Salisbury’s Father-Daughter dance kicked off its 20th year last night with disco-style lighting, a few slow dances and a conga line. Girls from 4 to 13 are dressed to the nines, and grab their father’s hands, pulling them onto the dance floor. Held at the Salisbury Civic Center, the dance has become a night that many look forward to every year.

Vivan Koontz, Salisbury Parks and Recreation special events coordinator said that the dance is a big hit.

“We sell out every year,” she said.

This year the department sold 325 tickets, in addition to 25 sponsor tickets for the winter-themed dance. Koontz said it was the first dance of its kind in Salisbury, and was the first Parks and Recreation-run dance of its kind in North Carolina.

“If you have a daughter between the ages of 4 and 13, this is the place to be,” Koontz said.

They’ve picked a few things up, over the years — custom printed tickets, a caterer. They’ve even added a photographer and a room for younger children to color. But some things have become a tradition. The DJ, Cindy K, has been running the show since 2003. And it’s an event that many have woven into their lives.

Drew Long said that he and his daughter, Caleigh, 6, would attend the dance together. When the family moved out of town, he and Caleigh decided to come back — and this time they brought younger sister, Kinsley, 4.

“We came back to continue on the tradition,” he said.

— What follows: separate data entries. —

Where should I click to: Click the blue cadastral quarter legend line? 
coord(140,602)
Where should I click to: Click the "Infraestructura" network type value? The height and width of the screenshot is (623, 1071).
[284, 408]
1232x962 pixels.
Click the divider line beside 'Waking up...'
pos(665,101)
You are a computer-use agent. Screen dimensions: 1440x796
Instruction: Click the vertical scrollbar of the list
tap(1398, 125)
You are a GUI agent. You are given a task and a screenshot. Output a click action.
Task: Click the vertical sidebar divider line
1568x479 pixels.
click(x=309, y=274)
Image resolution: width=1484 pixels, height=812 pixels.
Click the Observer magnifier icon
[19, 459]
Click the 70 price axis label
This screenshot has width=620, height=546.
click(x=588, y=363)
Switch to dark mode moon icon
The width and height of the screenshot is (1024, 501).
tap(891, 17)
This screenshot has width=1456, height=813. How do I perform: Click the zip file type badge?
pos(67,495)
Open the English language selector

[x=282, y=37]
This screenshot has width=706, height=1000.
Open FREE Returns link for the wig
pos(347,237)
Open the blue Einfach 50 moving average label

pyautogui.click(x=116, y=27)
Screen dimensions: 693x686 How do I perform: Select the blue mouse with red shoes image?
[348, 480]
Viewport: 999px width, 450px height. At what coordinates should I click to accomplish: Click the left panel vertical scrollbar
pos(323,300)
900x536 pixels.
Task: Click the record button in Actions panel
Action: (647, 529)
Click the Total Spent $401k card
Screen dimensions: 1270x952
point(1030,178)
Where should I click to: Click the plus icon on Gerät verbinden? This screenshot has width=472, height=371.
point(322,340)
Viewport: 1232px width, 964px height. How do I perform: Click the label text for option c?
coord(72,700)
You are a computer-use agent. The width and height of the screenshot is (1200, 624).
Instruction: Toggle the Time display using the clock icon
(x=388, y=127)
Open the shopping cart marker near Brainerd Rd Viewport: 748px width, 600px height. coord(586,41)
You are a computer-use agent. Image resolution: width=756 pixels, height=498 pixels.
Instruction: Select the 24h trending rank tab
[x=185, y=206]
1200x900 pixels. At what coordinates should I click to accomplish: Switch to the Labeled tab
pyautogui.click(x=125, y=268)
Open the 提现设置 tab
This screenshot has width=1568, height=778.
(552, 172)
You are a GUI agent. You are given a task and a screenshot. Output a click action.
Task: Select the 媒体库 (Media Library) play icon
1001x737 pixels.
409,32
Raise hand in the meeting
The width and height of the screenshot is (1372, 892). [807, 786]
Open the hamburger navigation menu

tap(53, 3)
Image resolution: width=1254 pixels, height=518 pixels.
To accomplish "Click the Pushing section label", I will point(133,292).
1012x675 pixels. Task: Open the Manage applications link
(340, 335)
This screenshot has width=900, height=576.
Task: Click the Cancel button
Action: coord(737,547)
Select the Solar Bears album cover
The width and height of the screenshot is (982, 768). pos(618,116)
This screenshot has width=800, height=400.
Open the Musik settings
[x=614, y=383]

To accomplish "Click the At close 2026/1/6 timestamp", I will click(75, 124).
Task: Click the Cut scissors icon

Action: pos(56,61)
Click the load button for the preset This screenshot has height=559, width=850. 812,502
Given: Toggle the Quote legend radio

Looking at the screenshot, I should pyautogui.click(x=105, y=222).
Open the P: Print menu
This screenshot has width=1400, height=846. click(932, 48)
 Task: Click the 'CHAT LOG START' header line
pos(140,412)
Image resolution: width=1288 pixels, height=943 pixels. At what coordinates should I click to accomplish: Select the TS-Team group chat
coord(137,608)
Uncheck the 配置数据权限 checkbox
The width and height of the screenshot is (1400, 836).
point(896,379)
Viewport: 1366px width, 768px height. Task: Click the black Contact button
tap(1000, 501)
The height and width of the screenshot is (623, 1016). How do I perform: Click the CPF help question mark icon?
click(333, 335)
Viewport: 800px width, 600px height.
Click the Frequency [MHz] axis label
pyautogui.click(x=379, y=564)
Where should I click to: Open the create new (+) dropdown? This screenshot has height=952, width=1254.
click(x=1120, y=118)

Caleigh and Kinsley pull Long into a dance, dresses swirling, and the three jump around, moving to the music. But Long said that their family tradition is more than just the dance. Tonight, the three of them drove down in Long’s 1994 Mustang, the same car he drove when he picked his wife up for their first date. He tells the story to Caleigh and Kinsley, and said he thinks it adds an extra bit of magic to the night.

Keith Neely said that he’s never been to the father-daughter dance before, but thinks that he and daughter Jada, 5, will be coming back. Neely’s wife saw an ad for the event and bought tickets for him and Jada. Neither of them knew what to expect, but they’re having fun. Jada shows off a white rose corsage Neely got her.

“I’m enjoying myself,” he said.

Neely said he thinks events like the dance are important and promote a positive bond between parent and child.

Near the front of the room, J.P. Conkel dances with daughter, Lila Conkel, 6, as well as with Dalilah Lamana, 7, and Erin Wagner, 8. The four hold hands and spin in a circle. While he’s only related to one of them, Conkel says he thinks of the other two girls, his roommate’s daughter and his girlfriend’s daughter, as his.

“I raise them as if they’re my own,” he said.

It seemed like the natural thing for all of them to go to the father-daughter dance together. Conkel said the three were very excited to attend, and they buzz with energy as they make their way across the dance floor.

They’re already looking forward to next year, he said.

The Salisbury Parks and Recreation Department also sponsors a mother-son dance, which will be April 30.